Configuration reference

All keys documented here are valid in both ~/.codegate/config.json (global) and <scan-target>/.codegate.json (project override), unless noted otherwise. See Configuration overview for precedence and merge rules.

Scan behavior

severity_threshold

string

default:"high"

The minimum severity level at which a scan exits with code 2 (blocking). Findings at or above this level trigger blocking behavior in codegate run.Allowed values: critical, high, medium, low, info

auto_proceed_below_threshold

boolean

default:"true"

When true, codegate run proceeds to launch the selected tool without prompting if all findings are below severity_threshold. When false, any finding — even a non-blocking one — prompts for confirmation before launch.

output_format

string

default:"terminal"

Default output format for codegate scan. Can be overridden at runtime with --format.Allowed values: terminal, json, sarif, markdown, html

scan_state_path

string

default:"~/.codegate/scan-state.json"

Path to the file that stores MCP baseline state for rug-pull detection (NEW_SERVER and CONFIG_CHANGE findings). Paths beginning with ~ resolve to the current user’s home directory.

scan_user_scope

boolean

default:"true"

When true, user-scope AI tool config paths (home directory tool configs) are included in Layer 1 discovery and Layer 3 resource discovery. Set to false to limit scans to the project directory only. Can be force-enabled per run with --include-user-scope.

TUI

tui

object

Controls the interactive terminal UI rendered during codegate scan and codegate run.

Show tui properties

tui.enabled

boolean

default:"true"

Enable or disable the interactive TUI. When false, output is written as plain text. Can be overridden with --no-tui.

tui.colour_scheme

string

default:"default"

Colour scheme for the TUI. Currently only default is supported.

tui.compact_mode

boolean

default:"false"

When true, the TUI renders in a more compact layout with reduced spacing.

Tool discovery

tool_discovery

object

Controls which AI tools CodeGate discovers and uses for Layer 3 deep scan.

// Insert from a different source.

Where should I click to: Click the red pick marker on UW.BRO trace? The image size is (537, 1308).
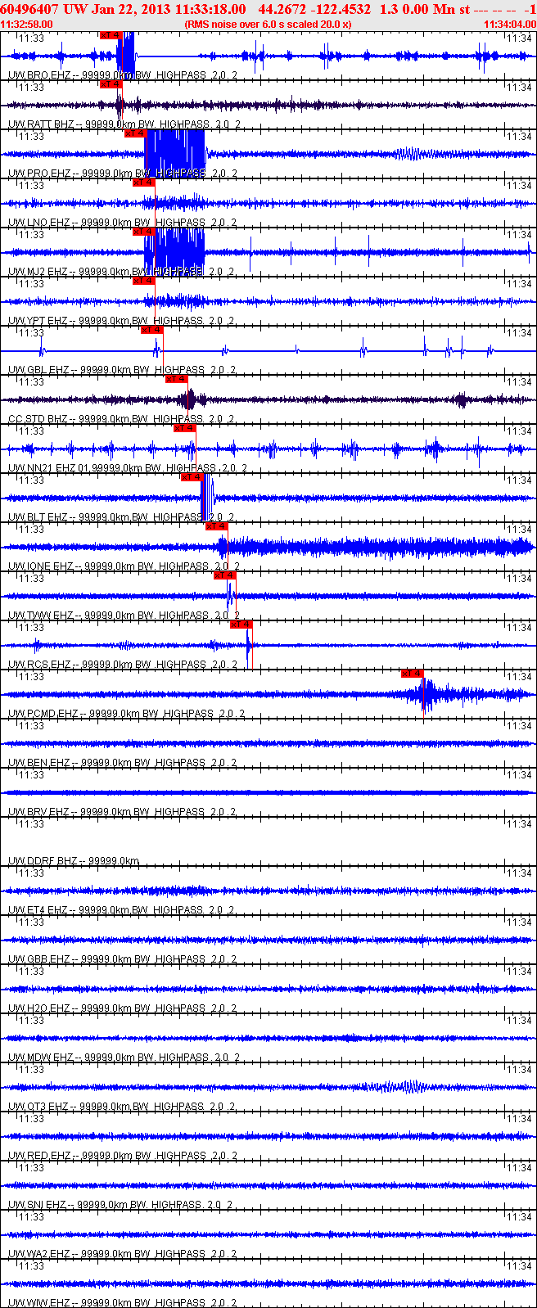point(111,35)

Show tool_discovery properties

tool_discovery.preferred_agent

string

default:"claude"

The AI tool to prefer for deep scan meta-agent analysis. Practical values: claude, claude-code, codex, codex-cli, opencode.

tool_discovery.agent_paths

object

default:"{}"

Map of agent key to binary path. Use this to point CodeGate to a non-standard install location for a tool.

{
  "tool_discovery": {
    "agent_paths": {
      "claude": "/usr/local/bin/claude"
    }
  }
}

tool_discovery.skip_tools

string[]

default:"[]"

Tool keys to exclude from discovery and selection during deep scan.

Trust and blocking

trusted_directories

string[]

default:"[]"

List of directory paths that are treated as trusted for codegate run confirmation purposes. When the current working directory is inside a configured trusted directory, warning-level launch confirmations are skipped.Paths are evaluated against resolved absolute paths.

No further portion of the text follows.